The Freedom from Debt Coalition (FDC) denounces the unjust settlement agreement forged between Meralco and Napocor last July 15, 2003 wherein Meralco has to pay Napocor a net amount of P20 billion. The agreement explicitly states that this amount will be recovered from the consumers.

This agreement punishes the hapless consumers who have long suffered these high electricity rates. Why penalize us, consumers, when we were not party to the contracts entered into by Meralco? We were neither consulted regarding these expensive power contracts of Meralco with its independent power producers (IPPs) nor did we agree to these power contracts.

Ironically, rather than penalize, the settlement agreement rewards the offender - Meralco. The distribution utility stands to gain from the agreement while consumers are the clear losers.

This agreement is another proof of how convenient it is for Meralco to get away with its breach of contract at the expense of the consumers.

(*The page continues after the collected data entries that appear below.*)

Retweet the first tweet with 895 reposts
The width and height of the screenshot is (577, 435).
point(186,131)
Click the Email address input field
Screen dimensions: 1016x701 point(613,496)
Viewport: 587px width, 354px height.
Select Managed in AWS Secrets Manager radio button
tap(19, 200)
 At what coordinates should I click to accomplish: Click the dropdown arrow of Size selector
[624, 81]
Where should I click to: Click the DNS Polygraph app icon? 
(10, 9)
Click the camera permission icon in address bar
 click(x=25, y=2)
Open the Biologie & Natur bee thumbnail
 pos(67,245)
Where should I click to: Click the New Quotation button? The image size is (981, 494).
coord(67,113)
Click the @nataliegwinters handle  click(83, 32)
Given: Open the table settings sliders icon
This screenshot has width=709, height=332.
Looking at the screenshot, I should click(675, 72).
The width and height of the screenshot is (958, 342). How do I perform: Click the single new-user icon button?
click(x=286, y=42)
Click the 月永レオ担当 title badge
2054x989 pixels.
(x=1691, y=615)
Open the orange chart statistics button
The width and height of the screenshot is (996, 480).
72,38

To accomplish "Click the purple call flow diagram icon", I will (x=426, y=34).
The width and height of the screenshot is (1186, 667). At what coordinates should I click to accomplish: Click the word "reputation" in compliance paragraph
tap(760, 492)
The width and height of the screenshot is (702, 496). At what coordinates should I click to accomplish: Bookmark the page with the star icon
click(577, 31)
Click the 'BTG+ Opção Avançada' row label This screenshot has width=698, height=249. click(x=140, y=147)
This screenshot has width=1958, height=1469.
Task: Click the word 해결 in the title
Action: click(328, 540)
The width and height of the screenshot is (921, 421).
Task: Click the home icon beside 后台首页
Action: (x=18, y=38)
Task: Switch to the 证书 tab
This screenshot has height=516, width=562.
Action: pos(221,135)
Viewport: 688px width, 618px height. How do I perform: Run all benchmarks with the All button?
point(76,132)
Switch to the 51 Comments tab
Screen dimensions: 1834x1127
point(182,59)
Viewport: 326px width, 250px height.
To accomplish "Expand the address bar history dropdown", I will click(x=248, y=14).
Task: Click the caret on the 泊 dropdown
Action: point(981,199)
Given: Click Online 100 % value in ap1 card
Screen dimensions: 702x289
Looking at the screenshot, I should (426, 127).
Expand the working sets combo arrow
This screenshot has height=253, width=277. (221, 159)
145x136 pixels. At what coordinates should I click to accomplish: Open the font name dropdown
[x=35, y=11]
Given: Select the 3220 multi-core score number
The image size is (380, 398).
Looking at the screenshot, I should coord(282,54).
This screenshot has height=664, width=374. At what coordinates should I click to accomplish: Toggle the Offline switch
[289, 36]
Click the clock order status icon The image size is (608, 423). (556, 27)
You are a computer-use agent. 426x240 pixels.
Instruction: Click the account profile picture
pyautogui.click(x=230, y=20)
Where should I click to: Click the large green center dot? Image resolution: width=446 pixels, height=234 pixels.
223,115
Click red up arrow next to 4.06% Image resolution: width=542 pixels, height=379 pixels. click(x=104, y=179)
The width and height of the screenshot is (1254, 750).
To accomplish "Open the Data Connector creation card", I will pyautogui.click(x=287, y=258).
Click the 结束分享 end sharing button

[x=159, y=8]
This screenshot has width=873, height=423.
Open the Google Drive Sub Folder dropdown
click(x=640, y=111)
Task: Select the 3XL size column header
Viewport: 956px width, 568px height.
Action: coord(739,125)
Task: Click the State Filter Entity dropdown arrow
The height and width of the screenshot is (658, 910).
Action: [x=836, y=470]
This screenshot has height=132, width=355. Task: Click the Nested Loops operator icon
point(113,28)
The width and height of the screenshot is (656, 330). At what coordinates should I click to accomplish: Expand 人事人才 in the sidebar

Meralco's actions have greatly contributed to making our electricity rates the highest in the country, and the second highest in Asia:

1. Meralco's unilateral decision last year to reduce the volume of energy it was taking from Napocor, resulted in the increase in the Purchased Power Adjustments (PPA) by Napocor, thereby increasing also the PPA collected from the consumers.

For the first quarter of 2002 alone, energy sales by Napocor reached a level of 7,324.7 GWh, declining by 18.6% relative to the 2001 level. In Luzon, the reduction in sales reached almost 25% year-on-year as Meralco's IPP, Sta. Rita, started commercial operation. The reduction in NPC's sales to Meralco during that quarter relative to the year-ago level totaled to 1,743.8 GWh - equivalent to a decline of 32.9 per cent. With San Lorenzo power plant now on stream, Napocor's sales have further decreased, thus resulting in increased PPA of Napocor.

The considerable decline in Napocor's energy sales has put pressure on Napocor to increase its effective selling rate, particularly on its Purchased Power Adjustment Cost (PPCA) and foreign exchange (Forex) portion of its PPA. Meaning, the lower the volume of energy sales of Napocor, the higher the PPA.

2. Now, that Meralco has to pay Napocor for the unconsumed contracted energy, the only way Napocor can recover its claims from the former is through charging this to the consumers.

According to the settlement agreement: "Twenty billion fifty million and 00/100 (P20,050,000,000.00) ONLY to be recovered from MERALCO customers and settled with NPC."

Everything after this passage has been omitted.